**EXERCISE PASSAGE:**
British experts evaluated substances including alcohol, cocaine, heroin, ecstasy and marijuana, ranking them based on how destructive they are to the individual who takes them and to society as a whole.
Researchers analyzed how addictive a drug is and how it harms the human body, in addition to other criteria like environmental damage caused by the drug, its role in breaking up families and its economic costs, such as health care, social services, and prison.
Heroin, crack cocaine and methamphetamine, or crystal meth, were the most lethal to individuals. When considering their wider social effects, alcohol, heroin and crack cocaine were the deadliest. But overall, alcohol outranked all other substances, followed by heroin and crack cocaine. Marijuana, ecstasy and LSD scored far lower.
The study was paid for by Britain's Centre for Crime and Justice Studies and was published online Monday in the medical journal, Lancet.
Experts said alcohol scored so high because it is so widely used and has devastating consequences not only for drinkers but for those around them.
"Just think about what happens (with alcohol) at every football game," said Wim van den Brink, a professor of psychiatry and addiction at the University of Amsterdam. He was not linked to the study and co-authored a commentary in the Lancet.
When drunk in excess, alcohol damages nearly all organ systems. It is also connected to higher death rates and is involved in a greater percentage of crime than most other drugs, including heroin.

**EXTRACTED DATA:**
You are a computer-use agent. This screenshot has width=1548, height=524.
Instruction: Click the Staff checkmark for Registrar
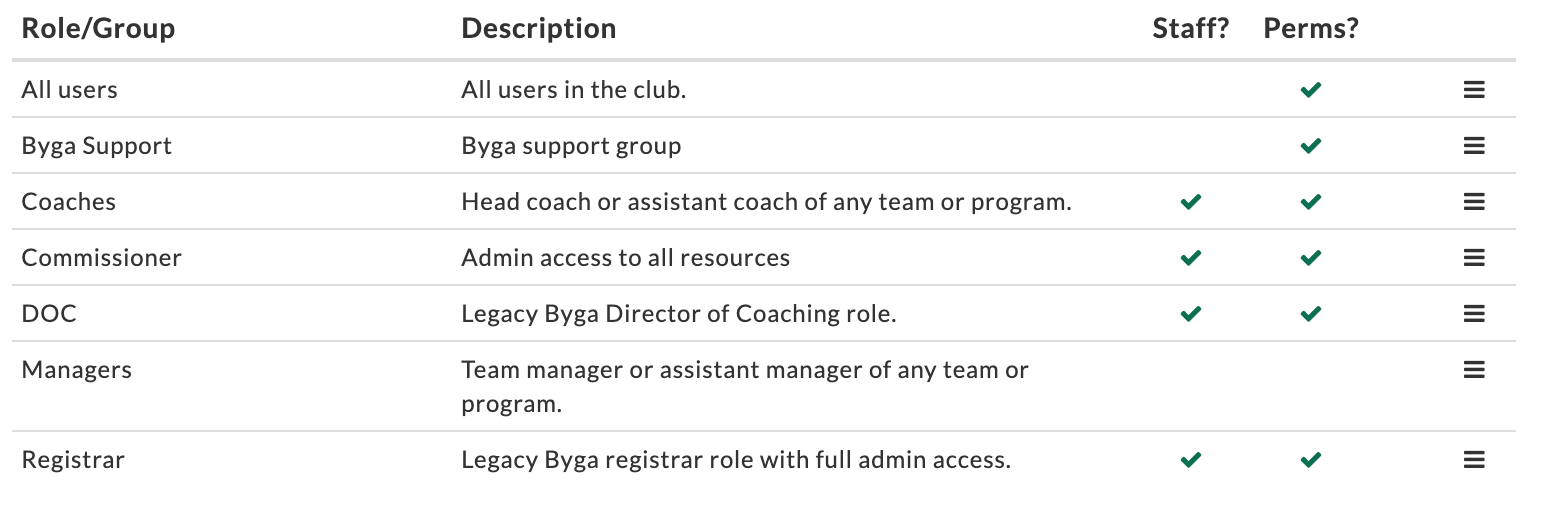click(x=1190, y=461)
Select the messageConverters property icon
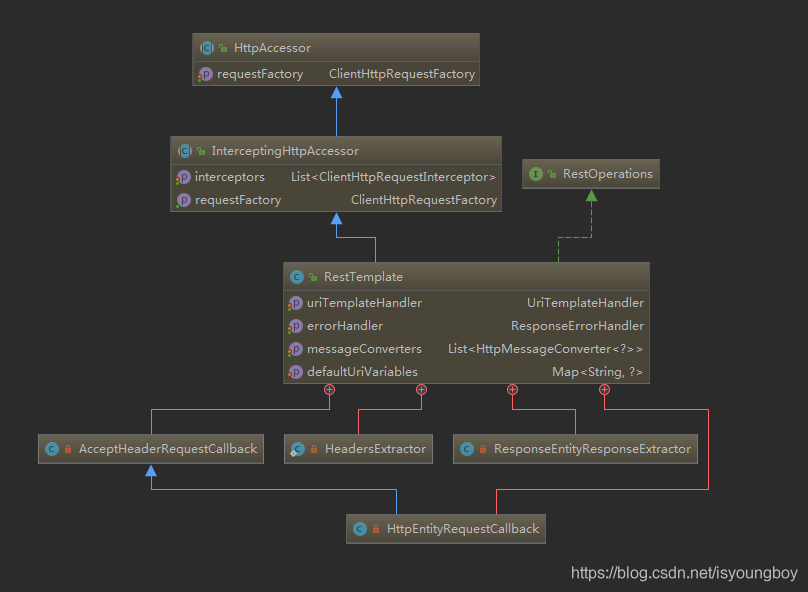 click(295, 348)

**EXERCISE INSTRUCTIONS:** Translate this sentence from the passage on drug harm rankings into Spanish: "But overall, alcohol outranked all other substances, followed by heroin and crack cocaine." The items were taken from a separate source and are unrelated to the passage on drug harm rankings.

**RESULT:** Pero, en general, el alcohol superó a todas las demás sustancias, seguido de la heroína y la cocaína crack.